# Thermal Conduction Through a Sphere

1. Dec 7, 2007

### Brooks

I have come across a problem where I must find the rate of heat flow to the surface of a sphere from the center. The sphere has a constant coefficient of thermal conduction. The problem also supplies the temperature difference between the center/surface and the radius of the sphere. My question is whether it would be correct to simply apply the conduction formula Q/t=kA(T2-T1)/L even though the area of contact between two adjacent surfaces will be changing at different radii. If applying this equation is incorrect, what method should be used for this problem? Will calculus be required due to the varying area of contact? Thank you for your time.

2. Dec 7, 2007

3. Dec 7, 2007

### Brooks

Thanks for the reply, Though I can't seem to find any elementary techniques for finding the rate of heat transfer through a sphere with a constant thermal coefficient k.

4. Dec 7, 2007

### Staff: Mentor

Oops! Sorry about that. Let me see what I can find.
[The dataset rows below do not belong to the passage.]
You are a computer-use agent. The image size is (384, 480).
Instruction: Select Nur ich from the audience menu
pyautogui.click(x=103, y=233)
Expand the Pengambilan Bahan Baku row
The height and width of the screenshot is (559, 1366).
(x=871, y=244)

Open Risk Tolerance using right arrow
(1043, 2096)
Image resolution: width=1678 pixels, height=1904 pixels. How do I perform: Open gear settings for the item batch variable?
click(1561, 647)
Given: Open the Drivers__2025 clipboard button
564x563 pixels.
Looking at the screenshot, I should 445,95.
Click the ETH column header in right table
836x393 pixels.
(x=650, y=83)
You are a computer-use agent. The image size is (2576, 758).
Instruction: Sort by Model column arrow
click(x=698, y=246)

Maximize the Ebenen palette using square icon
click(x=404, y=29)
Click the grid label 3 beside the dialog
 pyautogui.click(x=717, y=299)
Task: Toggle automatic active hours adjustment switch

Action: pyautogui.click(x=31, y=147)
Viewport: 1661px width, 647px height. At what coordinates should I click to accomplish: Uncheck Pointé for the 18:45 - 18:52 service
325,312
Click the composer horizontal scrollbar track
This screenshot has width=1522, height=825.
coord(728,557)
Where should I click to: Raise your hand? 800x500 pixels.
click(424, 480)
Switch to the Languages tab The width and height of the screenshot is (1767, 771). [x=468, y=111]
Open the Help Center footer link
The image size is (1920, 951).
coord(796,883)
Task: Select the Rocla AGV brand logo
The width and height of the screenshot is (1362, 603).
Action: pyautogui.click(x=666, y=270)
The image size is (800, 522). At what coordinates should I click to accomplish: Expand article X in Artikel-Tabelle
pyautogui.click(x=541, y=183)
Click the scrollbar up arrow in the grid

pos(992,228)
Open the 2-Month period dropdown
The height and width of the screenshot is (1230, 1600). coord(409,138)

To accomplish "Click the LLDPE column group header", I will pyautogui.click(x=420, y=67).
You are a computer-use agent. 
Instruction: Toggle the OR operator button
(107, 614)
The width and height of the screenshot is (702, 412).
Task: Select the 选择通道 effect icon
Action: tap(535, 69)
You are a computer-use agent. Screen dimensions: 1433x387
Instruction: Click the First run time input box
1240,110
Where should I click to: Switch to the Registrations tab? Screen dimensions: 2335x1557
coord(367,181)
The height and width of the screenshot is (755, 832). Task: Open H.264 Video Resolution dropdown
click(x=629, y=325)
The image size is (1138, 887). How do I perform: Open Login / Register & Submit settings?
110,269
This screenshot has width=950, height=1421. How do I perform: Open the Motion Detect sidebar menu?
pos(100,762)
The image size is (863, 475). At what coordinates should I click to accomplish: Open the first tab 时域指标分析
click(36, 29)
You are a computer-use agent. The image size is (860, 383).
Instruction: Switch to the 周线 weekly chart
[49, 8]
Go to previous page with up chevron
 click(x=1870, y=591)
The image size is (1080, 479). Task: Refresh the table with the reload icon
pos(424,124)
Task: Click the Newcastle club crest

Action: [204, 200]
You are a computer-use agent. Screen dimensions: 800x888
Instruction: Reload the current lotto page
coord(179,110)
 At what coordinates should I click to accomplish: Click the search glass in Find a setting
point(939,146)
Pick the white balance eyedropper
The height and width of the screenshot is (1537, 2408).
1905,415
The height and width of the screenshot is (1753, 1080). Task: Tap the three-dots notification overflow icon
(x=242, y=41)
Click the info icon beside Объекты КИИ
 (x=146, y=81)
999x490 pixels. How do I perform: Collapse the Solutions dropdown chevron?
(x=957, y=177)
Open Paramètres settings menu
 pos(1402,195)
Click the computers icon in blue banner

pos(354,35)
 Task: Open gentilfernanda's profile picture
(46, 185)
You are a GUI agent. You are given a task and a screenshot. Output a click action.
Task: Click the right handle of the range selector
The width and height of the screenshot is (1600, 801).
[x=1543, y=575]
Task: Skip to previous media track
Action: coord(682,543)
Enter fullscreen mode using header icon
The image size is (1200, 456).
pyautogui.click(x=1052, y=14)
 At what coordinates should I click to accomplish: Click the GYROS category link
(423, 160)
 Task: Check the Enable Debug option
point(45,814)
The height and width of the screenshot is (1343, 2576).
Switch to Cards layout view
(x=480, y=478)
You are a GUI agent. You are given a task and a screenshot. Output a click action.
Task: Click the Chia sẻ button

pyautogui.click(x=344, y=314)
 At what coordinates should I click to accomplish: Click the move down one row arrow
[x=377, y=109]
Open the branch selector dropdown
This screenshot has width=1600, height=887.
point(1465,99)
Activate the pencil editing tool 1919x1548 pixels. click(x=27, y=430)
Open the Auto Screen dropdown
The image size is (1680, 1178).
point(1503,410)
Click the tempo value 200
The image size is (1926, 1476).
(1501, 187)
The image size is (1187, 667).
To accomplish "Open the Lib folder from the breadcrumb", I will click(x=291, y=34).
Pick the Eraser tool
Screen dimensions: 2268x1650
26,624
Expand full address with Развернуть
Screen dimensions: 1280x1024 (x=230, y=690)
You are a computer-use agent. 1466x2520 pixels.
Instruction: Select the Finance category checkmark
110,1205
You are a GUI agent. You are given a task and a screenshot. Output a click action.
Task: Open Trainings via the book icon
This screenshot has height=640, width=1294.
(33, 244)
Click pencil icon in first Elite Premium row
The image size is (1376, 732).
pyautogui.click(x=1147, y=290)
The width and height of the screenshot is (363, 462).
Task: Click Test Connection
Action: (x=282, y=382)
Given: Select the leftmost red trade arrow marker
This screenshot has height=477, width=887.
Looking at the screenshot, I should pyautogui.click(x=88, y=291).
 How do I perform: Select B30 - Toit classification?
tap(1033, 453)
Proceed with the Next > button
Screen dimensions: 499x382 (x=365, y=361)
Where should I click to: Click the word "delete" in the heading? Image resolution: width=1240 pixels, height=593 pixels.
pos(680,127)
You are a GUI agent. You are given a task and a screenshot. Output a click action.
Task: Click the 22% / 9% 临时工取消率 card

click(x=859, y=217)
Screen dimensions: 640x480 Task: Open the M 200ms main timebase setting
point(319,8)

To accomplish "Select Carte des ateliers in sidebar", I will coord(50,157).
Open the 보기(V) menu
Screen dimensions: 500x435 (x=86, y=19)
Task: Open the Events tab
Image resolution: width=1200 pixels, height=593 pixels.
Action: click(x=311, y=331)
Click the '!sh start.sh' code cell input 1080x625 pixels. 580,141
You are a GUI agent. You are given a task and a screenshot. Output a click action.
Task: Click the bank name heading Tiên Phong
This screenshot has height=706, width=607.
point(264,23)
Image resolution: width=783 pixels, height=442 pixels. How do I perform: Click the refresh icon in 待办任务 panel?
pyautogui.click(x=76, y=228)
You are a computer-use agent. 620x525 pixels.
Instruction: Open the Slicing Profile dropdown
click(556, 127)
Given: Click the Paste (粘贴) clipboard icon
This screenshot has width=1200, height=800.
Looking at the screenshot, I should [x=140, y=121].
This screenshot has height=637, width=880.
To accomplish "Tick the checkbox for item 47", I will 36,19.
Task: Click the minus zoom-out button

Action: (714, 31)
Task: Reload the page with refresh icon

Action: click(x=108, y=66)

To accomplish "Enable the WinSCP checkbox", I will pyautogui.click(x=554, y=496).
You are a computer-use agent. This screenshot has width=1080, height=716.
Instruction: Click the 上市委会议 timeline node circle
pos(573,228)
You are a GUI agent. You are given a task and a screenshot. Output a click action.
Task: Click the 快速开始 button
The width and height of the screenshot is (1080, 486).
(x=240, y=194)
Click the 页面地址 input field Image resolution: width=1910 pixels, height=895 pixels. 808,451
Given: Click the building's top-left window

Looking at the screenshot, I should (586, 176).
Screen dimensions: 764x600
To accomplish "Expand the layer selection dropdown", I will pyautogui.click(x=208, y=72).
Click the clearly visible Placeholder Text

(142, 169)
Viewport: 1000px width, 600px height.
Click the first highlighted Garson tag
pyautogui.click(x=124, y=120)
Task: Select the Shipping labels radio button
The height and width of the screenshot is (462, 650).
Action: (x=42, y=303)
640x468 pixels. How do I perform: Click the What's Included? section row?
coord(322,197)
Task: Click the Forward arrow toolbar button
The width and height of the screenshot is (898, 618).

Also, is this steady-state, i.e. does $$\frac{\partial{T(r)}}{\partial{t}}$$ = 0?

5. Dec 7, 2007

### Brooks

Yes it is steady state

6. Dec 7, 2007

### Integral

Staff Emeritus
To solve this you need to solve the heat equation wit h appropriate boundary conditions on the sphere. You may be able to use a simple Newtons law of cooling for the heat loss from the surface of the sphere. Another condition will be 0 heat loss from the center and perhaps a initial heat distribution. Due to the symmetries this problem can be reduced to a single variable, r, greatly simpling the solution.

7. Dec 8, 2007

### Shooting Star

I don't quite feel that Newton's law of cooling would be any substitute for the treatment required by the OP. That is more appropriate when the inside temperature is almost constant, unlike here. But of course, without any calculus, this can't be solved at all. The best is http://rpaulsingh.com/teaching/LecturesIFE/CondSphere/condsph.htm, which Astronuc has already sited. It requires the minimum of calculus, and the diagram is good.

Could the OP tell us under what chapter he came across this?

8. Dec 8, 2007

### coomast

For a sphere no formulas are available to my knowledge because of diverging problems at the center. They are available, as can be read in the given links, for a hollow sphere, not a complete solid one. One can check that the formula is indeed diverging for an inner radius going towards 0.

However, there might be an approximate solution to the problem. Consider therefore the formula for the heat flow derived in the link:

$$q=-4 \pi k r^2\frac{dT}{dr}$$

This can be approximated in stating the following:

outer radius sphere: $$r=R$$
temperature difference: $$dT=\Delta T$$, from the original post
"radius difference": $$dr=0-R=-R$$

giving thus:

$$q=4 \pi k R \Delta T$$

Can someone confirm this before using it....

9. Dec 8, 2007

### Shooting Star

So, q/t = kA(T2-T1)/L becomes q/t = k(T2-T1)*4pi*r^2/r = k(T2-T1)*surface area/radius. I don't know...

Last edited: Dec 8, 2007
10. Dec 8, 2007

### Shooting Star

As has been pointed out, no exact solution exists even using calculus, because of the div at 0. Some sort of mean of the max area and min area (which is 0) has to be taken. The one given by coomast seems as good as any. It's useless to ponder on this any further without knowing at what level the problem was presented.